Machine Learning

Finding Everything New in the Harry Potter Universe

John BohannonPosted by John Bohannon

Applying machine learning at Primer to extract all the people, places, and things named in Harry Potter fan fiction books

We recently surpassed the AI research teams at Google and Facebook for the machine learning task of Named Entity Recognition (NER): Given a document, identify all of the people, places, organizations, and other things with proper names.

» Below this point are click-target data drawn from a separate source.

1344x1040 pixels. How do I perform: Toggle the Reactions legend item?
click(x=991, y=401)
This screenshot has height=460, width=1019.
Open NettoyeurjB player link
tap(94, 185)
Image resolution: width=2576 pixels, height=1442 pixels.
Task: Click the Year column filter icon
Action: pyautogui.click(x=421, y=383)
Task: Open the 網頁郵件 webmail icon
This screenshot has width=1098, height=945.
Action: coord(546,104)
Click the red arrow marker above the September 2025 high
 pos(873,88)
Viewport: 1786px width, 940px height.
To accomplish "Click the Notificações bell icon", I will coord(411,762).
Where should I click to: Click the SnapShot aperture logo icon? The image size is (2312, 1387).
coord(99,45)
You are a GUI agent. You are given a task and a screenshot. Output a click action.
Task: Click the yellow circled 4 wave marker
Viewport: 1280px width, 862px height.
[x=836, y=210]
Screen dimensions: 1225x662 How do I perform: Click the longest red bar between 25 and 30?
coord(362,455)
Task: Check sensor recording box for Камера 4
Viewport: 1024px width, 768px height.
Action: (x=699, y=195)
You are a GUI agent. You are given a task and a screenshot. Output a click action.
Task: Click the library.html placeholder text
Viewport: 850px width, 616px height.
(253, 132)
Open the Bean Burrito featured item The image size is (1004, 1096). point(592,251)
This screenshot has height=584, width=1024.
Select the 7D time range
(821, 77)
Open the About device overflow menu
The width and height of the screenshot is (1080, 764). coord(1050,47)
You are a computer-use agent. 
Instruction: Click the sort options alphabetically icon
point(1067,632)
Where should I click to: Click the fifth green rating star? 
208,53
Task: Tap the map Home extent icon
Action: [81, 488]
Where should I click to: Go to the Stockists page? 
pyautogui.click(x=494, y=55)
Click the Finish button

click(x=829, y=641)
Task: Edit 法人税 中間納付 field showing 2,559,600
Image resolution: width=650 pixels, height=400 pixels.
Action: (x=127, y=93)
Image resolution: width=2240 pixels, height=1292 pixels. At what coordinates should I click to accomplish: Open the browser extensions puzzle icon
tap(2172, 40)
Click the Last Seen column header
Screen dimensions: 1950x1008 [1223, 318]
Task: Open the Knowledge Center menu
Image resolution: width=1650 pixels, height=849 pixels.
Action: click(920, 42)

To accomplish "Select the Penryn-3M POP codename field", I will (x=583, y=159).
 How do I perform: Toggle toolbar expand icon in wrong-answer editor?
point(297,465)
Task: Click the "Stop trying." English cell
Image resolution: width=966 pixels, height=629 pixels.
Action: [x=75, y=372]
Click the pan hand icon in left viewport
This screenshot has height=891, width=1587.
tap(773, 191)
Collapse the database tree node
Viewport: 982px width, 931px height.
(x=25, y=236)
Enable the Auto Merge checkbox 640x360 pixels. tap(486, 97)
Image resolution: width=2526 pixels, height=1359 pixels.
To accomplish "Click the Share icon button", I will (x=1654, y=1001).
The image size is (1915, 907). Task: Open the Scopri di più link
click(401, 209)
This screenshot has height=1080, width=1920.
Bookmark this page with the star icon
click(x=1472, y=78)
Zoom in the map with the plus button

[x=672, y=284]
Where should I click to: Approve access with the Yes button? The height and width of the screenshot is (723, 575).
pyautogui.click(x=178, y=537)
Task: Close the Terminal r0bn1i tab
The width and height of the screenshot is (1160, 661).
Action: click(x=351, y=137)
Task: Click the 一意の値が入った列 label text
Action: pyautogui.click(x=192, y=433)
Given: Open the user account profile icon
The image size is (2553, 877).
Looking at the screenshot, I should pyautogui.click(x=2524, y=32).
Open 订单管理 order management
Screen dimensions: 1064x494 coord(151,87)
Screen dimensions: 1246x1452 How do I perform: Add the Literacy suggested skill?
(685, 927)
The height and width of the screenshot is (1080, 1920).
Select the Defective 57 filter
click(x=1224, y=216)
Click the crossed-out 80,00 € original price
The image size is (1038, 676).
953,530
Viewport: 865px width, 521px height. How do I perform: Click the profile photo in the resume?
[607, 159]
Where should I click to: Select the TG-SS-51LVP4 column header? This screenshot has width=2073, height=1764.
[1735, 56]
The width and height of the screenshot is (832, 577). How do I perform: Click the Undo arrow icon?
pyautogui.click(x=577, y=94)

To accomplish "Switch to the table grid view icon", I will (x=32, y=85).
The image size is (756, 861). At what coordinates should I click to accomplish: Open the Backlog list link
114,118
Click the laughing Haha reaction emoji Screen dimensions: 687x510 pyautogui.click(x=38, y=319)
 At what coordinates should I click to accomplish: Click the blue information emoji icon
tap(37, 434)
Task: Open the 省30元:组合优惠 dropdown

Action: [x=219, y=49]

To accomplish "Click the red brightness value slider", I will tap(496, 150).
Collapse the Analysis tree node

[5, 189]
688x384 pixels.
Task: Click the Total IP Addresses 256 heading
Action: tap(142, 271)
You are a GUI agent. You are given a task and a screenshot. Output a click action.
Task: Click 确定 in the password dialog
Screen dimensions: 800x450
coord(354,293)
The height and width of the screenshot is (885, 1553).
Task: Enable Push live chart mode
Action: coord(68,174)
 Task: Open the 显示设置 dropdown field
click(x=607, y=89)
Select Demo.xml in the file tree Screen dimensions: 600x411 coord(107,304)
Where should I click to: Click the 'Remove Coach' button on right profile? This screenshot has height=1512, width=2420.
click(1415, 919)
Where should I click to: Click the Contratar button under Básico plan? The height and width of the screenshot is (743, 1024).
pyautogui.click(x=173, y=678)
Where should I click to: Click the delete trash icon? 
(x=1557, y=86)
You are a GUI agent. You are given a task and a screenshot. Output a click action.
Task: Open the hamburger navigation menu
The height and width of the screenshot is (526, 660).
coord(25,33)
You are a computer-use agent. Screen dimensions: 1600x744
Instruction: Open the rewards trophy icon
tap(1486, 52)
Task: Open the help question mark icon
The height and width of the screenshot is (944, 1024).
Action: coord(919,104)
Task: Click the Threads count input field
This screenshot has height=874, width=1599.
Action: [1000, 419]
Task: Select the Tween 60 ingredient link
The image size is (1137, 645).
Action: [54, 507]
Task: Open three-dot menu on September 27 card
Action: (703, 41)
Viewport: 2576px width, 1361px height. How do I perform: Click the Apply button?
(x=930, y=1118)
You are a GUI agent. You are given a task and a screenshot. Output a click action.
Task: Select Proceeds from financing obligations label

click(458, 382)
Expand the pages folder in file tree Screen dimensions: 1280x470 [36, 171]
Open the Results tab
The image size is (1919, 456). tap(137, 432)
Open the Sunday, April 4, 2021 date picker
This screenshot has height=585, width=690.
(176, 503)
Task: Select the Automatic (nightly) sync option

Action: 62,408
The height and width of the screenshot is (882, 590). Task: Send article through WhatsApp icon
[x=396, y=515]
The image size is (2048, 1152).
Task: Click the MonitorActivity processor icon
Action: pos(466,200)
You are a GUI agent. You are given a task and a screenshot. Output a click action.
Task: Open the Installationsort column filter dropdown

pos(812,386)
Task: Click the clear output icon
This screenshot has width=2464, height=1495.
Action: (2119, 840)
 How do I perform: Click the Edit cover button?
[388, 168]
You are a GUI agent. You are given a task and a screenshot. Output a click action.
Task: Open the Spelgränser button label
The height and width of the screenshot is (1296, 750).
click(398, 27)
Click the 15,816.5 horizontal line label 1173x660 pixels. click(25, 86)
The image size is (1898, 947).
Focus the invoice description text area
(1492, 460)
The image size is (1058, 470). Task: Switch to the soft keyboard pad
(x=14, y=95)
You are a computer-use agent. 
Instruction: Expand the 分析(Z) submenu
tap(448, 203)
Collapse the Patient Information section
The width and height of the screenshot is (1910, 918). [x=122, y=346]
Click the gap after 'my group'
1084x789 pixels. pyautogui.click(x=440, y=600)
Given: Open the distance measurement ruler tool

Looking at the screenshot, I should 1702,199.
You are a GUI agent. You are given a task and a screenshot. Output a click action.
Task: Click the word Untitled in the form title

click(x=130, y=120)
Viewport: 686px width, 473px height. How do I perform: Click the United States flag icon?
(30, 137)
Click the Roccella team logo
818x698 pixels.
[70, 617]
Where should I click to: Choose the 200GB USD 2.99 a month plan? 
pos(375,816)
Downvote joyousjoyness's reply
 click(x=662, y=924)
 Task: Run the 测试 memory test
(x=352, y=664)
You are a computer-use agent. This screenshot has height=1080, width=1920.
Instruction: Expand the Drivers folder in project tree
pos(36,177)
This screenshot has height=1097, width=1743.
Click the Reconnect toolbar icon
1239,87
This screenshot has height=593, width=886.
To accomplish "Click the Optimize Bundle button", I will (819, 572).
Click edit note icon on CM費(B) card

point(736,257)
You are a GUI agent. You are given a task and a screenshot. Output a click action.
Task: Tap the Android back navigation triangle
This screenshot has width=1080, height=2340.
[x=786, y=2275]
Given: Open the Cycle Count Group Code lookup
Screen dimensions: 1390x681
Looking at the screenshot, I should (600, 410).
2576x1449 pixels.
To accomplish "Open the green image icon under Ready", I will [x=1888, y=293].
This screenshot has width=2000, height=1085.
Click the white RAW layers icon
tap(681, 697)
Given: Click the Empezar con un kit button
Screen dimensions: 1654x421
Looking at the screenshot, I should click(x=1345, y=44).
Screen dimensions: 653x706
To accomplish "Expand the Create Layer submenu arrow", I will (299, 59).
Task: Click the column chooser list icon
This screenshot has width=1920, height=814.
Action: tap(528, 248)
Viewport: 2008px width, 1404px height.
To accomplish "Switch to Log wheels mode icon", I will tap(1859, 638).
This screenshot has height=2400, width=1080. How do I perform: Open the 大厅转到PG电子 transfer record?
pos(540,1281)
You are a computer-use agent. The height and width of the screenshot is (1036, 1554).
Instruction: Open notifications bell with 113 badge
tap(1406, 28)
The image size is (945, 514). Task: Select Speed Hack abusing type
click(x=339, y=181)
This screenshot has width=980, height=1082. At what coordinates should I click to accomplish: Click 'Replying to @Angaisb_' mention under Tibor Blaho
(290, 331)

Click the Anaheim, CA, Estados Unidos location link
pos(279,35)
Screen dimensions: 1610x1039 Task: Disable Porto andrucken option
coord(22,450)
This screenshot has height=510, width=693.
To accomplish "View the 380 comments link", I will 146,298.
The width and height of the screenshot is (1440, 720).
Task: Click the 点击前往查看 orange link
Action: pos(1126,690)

To stress test our new NER model we ran it on document types that it has never seen in its training. For an extreme test we turned to Harry Potter fan fiction novels. Because if our model can deduce that the Noble House of Potter is an organization, Phobos Malfoy is a person, and Snog Row is a location, then extracting the named entities from Facebook’s 10K filing or the Mueller Report should be a walk in the park.

With over 700,000 fan-written stories and counting, a large proportion of them book-length, Harry Potter fan fiction is one of the most richly described fantasy worlds of all time. How well does an NER model trained on news articles, financial reports, Wikipedia, and other diverse non-fiction text perform in a world of wizards?

Can we automatically extract all the characters, spells, and beasts dreamt up by Harry Potter fans that are new to that universe?

To build a corpus I turned to Namera Tanjeem's excellent top-50 ranking of Harry Potter fan fiction. It was easy to scrape content from the 42 books on her list that are hosted at fanfiction.net. This yielded 9 million words of text. Then it took 19 minutes on a single V100 GPU to extract and classify every mention of a named entity: all 467,168 of them.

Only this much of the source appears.